When electricity flows from a generator to a device, the device isn't receiving 100% of the electricity. Some gets lost along the way. Energy decays the longer it has to travel from one source to another, dependent on the quality of the conductor. When you store the mana in a container, it's like storing energy in a battery. Unless you had a perfect conductor that was well insulated to prevent mana from discharging en route, you can never expect a perfect 1:1 transfer.
It sounds to me like you're trying to use a poor conductor (you, a human,) to pull the mana from the corpse and transfer it into the container. Ignore the fact the mana would start leaking out of the corpse once they died; the fact that you're pulling the mana from an unsealed storage container, moving it through a conductor that lacks insulation (the mana sealing runes), and trying to direct the flow into another container (the jar with runes on it) means it's only logical that you'd lose mana in the process.
When you then try to transfer the mana into yourself, or rather your own inner container, not only are you channeling this energy through a poor conductor without insulation, but you're trying to push it into a container that you can't directly observe and are having to let the mana spray in order to possibly get it to go into the container. Here's a visual for you...
The corpse is a water source. Your hands, arms, and shoulders (creating a distinct path from hand a to hand b) that is being used to channel the mana from the corpse into the new container is the hose. The container with runes on it is Jar A. Your personal mana supply or "inner mana container" is Jar B. You yourself are a houseplant.
You know you need to fill a jar as much as possible. You can use the hose to fill up one of the two containers, but you know you'll lose some either way. The hose doesn't allow the water to exit in a nice stream, it just sprays. Fortunately, you have a clean visual on Jar A, but Jar B is hidden underneath the leaves of a nearby houseplant. You have to fill the jars from a slight distance (a couple feet or less than a meter, nothing crazy), so you can't just put the hose inside either of the jars and solve the issue like that.

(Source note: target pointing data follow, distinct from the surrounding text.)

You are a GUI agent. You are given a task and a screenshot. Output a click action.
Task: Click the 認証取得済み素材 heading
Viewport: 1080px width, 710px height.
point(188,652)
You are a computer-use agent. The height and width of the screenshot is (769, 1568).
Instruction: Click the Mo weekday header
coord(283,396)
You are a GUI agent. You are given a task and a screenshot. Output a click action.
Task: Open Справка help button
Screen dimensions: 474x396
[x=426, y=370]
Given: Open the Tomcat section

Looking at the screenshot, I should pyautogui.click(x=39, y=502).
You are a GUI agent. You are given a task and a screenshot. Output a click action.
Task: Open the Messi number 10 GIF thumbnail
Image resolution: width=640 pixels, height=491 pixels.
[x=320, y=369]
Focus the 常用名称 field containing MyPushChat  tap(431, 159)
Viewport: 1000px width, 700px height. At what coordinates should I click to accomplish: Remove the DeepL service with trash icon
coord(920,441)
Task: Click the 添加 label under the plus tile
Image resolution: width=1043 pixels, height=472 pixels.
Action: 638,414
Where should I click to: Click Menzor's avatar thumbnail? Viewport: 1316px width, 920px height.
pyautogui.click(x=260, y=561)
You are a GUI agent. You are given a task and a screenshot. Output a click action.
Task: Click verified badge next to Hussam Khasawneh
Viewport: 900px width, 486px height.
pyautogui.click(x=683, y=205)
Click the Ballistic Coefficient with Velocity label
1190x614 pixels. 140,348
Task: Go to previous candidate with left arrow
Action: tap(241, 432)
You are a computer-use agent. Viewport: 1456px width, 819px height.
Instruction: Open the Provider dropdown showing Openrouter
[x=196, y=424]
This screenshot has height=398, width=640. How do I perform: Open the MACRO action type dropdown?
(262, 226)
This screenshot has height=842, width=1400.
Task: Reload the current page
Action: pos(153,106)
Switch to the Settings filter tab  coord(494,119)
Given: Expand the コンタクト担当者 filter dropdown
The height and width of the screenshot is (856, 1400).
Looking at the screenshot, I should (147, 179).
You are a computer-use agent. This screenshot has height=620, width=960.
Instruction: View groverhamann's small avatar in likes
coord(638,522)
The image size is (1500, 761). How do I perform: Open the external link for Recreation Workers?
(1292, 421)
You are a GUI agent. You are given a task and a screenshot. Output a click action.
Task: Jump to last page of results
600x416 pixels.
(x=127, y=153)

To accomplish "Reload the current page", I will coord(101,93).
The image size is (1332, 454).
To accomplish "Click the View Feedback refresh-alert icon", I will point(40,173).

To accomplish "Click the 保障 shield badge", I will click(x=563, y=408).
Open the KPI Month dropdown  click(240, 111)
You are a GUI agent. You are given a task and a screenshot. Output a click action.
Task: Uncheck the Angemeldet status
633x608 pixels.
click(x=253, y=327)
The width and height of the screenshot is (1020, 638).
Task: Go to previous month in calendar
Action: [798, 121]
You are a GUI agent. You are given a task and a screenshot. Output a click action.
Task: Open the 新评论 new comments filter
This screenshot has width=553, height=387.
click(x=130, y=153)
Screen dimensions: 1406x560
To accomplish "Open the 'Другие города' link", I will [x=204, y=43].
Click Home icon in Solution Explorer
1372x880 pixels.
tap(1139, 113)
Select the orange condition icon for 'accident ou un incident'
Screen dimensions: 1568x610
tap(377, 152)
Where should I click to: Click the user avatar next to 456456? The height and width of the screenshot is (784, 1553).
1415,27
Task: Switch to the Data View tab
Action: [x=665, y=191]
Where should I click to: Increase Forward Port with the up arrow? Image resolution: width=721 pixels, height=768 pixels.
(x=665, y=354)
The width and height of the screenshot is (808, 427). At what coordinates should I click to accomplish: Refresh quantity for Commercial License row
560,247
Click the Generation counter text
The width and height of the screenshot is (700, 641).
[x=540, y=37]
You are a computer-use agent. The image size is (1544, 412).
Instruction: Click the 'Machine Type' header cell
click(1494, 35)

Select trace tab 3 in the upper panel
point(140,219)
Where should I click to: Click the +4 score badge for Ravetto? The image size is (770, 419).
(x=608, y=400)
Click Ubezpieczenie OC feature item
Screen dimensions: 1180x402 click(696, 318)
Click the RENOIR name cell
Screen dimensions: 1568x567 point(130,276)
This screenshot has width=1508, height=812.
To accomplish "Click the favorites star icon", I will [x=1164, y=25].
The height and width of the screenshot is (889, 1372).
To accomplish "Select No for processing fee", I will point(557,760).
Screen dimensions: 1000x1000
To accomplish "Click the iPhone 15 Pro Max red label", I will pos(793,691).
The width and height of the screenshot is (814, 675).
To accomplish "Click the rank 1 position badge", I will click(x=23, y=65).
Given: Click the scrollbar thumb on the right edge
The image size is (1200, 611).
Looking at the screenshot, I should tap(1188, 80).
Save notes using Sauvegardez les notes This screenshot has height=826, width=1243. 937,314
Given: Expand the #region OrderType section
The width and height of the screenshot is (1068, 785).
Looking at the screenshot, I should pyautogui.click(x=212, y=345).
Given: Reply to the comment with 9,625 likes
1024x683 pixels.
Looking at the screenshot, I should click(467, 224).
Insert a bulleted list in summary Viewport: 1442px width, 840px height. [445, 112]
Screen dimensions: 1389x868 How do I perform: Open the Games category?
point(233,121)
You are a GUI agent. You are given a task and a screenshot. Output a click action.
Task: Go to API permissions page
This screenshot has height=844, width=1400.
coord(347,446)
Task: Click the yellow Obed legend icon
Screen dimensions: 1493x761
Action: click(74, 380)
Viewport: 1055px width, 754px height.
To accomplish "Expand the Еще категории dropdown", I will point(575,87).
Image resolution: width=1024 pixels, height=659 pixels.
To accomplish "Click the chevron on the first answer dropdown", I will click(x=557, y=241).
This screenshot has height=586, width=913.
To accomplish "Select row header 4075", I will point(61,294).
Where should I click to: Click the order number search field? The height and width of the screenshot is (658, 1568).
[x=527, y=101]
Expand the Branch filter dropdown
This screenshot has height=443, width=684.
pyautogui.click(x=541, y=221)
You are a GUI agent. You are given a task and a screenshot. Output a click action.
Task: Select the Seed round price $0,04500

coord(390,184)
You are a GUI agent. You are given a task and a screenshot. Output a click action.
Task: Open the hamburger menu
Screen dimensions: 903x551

By trying to fill Jar A, sure some ends up missing because the hose is faulty. It even probably had a few holes in it, so you should be glad you're not losing more than you are.
By trying to fill Jar B, most of it is being sprayed around the jar due to the things blocking it, keeping it out of sight. You have to work around the houseplant, as well as the spraying water, as well as the bad hose, AND the fact you can't clearly see the jar in the first place. It only makes sense there'd be so much more water wasted like that. It's clearly better just to go for the easy target that you can see and not have to worry about things getting in your way. Stock up on these jars of mana instead of worrying about trying to fill yourself up more. This doesn't even start into the logistics of how your internal mana container already has mana in it, so if it would exceed 100% you'd just leak it out anyways because there's no way for a jar to hold more than 100% its capacity. Just use the mana container for storage then absorb the mana when you're running low on your personal supply.
I recommend looking into the manga for Fairy Tail, as magic can be contained within one's inner "containers" (there are two, one is called a "second origin") or held in outside containers called "Lacrima." Some even have lacrimas transplanted inside themselves to have the best of both worlds. This question basically mirrors that world's mechanics, just in a darker sense.